Since exhibiting with Middlesex University last year Myia Bonner has gone on to win the inaugural Unsigned competition run by London retailer EC One. Bonner draws her inspiration from subcultures, trends and traditions and her playfully naive jewels – such as this Rough Diamond pendant – challenge the viewer to find the correlation between object and objective, the obvious and the concealed.

If there was ever a jeweller to truly work the nostalgic trinket theme, it’s Molly Perrin. Her work, which is made using precious metals, has humorous narratives and features hidden compartments, keyholes, escutcheons, spy holes, and moustaches.

Back at New Designers after exhibiting with Farnham University for the Creative Arts, where she is now an artist in residence, Sadie Chesterman-Bailey mixes her knowledge of metalwork and jewellery making to specialise in one-off commissions with a quirky touch, such as this Grandfather clock necklace.

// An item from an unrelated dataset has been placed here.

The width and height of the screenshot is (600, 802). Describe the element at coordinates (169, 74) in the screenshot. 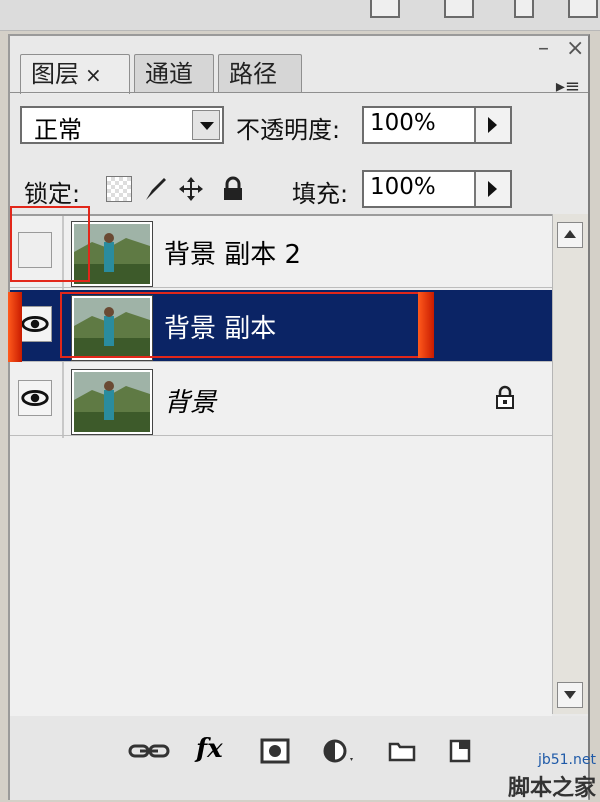

I see `tab-label: 通道` at that location.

Since exhibiting last year with Duncan of Jordanstone, when she won The Goldsmiths’ Company Award for Jewellery, Elizabeth Humble scored a coup when her Fragments Collection launched exclusively with Astley Clarke this year. Back in the One Year On section, Humble will be showing a range of her work that takes inspiration from the dramatic landscape of the west coast of Scotland and translates it into jewellery design by layering wires together to create beautiful structures and elements in silver using hand forming and casting techniques.

Just one year on from graduating from Sheffield Hallam University Ros Millar has been making a name for herself in the industry picking up a handful of stockists including Little 15 Jewellery and making it to the shortlist of the
Professional Jeweller Treasure competition. Her work is an intriguing mix of black oxidised silver and rose gold vermeil that is based on an organic cuttlebone design.

When Elizaveta Gnatchenko exhibited last year with Central Saint Martins she took home the New Designers Associate Jewellery Prize. This year she is back with her collections of elaborate and jewel-encrusted wares that offer serious luxury and craftsmanship.

London Metropolitan University graduate Lynsey Pluck has a string of awards attached to her name including being the Goldsmiths’ Company Foundation Degree Award Winner in 2010. Pluck works with precious and non-precious materials, but she will only use those that are ethically sourced. Parts of her proceeds are donated to charities promoting fair trade and ethical practices within communities that the materials come from.

Janice Zethraeus has refined her delicate silver jewellery ranges since she exhibited with Metropolitan University last year. Her visually bold work perfectly portrays fluid lines in a variety of organic designs.